September 09, 2006|Claire Hoffman | Times Staff Writer

Every man's home is his castle. For Rupert Murdoch, even temporary digs are palatial.

Murdoch's News Corp. disclosed this week that since May it has been paying $50,000 a month to rent its chairman a Manhattan apartment while his $44-million place there is being renovated.

The perk, reported in a Securities and Exchange Commission filing, comes on top of compensation worth $25.7 million -- $4.5 million in salary and $21.2 million in bonuses -- that the media mogul received in the fiscal year ended June 30.

Murdoch and his family have been staying in a Los Angeles home he owns during the renovation, a News Corp. spokesman said, which is why Murdoch needs a place to stay during his frequent visits to New York.

"Given his business requirements here, the company, for its convenience, decided that it would pay for an apartment in New York for Mr. Murdoch," Andrew Butcher said.

As for Murdoch's pay, about 10% higher than a year earlier, Butcher said, "Our senior executives' salaries are based on publicly known performance criteria. The company has had several years of record profits."

Murdoch is said to have taken a penthouse apartment in the Trump Park Avenue building on Manhattan's Upper East Side. In addition to the rent, News Corp. is paying $500 in utilities and maintenance each month.

The filing also revealed that News Corp., which owns companies including 20th Century Fox Film Corp., Fox Broadcasting Co., the New York Post, Fox News Network and MySpace.com, paid President Peter Chernin $29.3 million in salary and bonuses, up about 8%.

The company paid Roger Ailes, who oversees Fox News and the Fox TV stations, $8.3 million, along with $77,243 for personal security and $124,020 for a car and driver.

Corporate governance watchdog groups called the payment of a personal -- and costly -- expense inappropriate for a public company.

"Why? Why? Why?" asked Nell Minow, editor of Corporate Library, a research firm that promotes shareholder rights.
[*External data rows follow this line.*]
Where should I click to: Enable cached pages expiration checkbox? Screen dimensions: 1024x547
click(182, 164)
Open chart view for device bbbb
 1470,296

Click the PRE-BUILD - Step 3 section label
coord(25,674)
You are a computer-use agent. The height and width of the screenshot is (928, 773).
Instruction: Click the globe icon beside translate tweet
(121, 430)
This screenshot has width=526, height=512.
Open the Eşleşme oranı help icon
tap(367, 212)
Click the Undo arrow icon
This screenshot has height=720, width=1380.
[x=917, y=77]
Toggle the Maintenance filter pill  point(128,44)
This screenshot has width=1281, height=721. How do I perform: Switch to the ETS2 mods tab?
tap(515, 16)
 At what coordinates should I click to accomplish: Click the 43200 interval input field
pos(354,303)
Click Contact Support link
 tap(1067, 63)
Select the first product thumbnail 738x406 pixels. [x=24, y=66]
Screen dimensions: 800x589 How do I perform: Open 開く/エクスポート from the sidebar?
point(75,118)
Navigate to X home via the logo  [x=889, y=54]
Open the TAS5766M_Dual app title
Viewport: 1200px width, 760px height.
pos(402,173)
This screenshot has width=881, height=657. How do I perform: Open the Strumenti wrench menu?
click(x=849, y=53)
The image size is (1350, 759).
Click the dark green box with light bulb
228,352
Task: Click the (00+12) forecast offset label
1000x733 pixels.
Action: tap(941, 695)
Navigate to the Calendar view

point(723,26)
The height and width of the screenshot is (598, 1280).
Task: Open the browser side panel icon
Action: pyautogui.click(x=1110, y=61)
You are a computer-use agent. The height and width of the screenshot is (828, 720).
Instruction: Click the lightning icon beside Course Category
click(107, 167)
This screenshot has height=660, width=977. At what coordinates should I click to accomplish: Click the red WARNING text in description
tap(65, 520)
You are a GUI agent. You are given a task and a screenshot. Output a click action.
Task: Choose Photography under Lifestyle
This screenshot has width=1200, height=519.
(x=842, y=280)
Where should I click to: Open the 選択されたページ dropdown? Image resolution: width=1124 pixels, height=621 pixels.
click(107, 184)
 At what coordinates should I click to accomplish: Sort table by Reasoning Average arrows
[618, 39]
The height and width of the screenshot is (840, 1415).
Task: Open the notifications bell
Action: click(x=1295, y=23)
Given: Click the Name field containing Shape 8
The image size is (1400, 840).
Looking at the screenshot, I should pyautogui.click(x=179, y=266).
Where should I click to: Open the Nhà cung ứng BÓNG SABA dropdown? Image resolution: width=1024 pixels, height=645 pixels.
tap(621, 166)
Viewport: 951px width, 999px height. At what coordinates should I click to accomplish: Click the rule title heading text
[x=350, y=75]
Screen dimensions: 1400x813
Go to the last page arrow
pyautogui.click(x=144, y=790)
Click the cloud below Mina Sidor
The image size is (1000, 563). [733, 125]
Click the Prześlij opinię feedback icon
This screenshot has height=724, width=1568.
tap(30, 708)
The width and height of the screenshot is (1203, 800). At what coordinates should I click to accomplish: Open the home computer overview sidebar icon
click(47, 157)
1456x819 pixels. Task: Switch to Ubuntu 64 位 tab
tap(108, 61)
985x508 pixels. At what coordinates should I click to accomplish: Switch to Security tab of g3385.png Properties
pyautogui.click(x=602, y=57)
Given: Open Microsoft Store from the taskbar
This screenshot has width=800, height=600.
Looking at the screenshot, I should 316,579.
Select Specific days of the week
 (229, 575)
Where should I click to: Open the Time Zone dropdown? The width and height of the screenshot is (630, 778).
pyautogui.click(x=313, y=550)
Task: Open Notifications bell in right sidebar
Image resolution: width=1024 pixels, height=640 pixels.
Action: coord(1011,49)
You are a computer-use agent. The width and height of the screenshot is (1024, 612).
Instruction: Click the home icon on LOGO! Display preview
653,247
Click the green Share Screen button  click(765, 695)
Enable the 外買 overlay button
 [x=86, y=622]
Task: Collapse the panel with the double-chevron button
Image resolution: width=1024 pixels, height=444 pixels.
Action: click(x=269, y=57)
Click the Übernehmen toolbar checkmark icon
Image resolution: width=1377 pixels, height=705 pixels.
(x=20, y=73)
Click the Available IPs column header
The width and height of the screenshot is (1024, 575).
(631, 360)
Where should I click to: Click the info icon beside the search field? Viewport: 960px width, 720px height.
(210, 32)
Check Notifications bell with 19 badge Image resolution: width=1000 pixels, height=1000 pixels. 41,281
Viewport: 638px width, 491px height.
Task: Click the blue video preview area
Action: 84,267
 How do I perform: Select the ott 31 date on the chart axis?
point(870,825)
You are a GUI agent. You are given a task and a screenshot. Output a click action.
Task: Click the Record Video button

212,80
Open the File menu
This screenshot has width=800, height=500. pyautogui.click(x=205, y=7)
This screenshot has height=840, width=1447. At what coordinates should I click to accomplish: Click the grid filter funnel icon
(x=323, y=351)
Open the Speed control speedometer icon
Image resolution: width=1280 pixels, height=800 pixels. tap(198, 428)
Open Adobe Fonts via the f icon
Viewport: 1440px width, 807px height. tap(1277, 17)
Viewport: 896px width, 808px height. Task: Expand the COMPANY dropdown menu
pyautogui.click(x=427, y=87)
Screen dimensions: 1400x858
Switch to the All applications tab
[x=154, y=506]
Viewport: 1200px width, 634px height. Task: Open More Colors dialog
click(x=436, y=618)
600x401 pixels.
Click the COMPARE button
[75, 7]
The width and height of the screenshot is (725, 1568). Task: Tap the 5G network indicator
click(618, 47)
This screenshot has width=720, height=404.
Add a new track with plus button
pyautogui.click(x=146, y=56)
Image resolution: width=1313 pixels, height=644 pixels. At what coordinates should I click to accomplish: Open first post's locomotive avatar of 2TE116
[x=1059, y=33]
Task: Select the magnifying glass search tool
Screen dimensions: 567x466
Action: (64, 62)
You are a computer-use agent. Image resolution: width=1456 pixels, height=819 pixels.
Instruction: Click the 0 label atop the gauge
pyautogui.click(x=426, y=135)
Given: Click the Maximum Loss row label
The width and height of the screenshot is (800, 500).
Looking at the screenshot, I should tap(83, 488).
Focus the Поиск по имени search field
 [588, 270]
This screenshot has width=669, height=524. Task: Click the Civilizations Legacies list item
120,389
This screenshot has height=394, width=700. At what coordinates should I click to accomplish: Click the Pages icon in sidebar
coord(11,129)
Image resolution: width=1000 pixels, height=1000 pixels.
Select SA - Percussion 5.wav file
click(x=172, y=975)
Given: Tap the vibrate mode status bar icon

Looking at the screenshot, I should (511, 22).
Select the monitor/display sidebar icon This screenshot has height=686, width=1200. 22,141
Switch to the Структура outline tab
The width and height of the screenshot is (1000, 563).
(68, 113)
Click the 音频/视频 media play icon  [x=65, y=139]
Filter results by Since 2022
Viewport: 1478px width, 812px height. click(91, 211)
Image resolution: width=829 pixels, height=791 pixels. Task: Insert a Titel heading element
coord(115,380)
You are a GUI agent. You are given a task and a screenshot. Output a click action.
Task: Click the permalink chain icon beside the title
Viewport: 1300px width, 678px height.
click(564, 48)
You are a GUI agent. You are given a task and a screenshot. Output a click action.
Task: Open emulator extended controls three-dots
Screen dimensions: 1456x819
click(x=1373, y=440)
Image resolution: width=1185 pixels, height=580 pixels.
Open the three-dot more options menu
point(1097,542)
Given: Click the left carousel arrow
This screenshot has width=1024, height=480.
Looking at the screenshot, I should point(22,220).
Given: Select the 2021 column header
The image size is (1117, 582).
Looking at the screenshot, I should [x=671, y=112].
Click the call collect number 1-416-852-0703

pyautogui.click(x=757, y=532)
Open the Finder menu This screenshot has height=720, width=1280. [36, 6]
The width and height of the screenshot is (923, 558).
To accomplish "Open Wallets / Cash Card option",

Minow said her firm had assigned an 'F' rating to the board of News Corp.

"This is a board that has proven itself time and time again to be completely within the thrall of the CEO," she said. "It's ludicrous that the people in the world who are best able to afford their luxury homes are the ones who don't have to pay for them."

New York-based News Corp., which Murdoch controls with a 31.2% stake, has seen its shares outperform those of such rivals as Time Warner Inc. and Viacom Inc. this year. Its stock rose about 17% during the most recent fiscal year.

News Corp. shares rose 16 cents to $19.54 on Friday.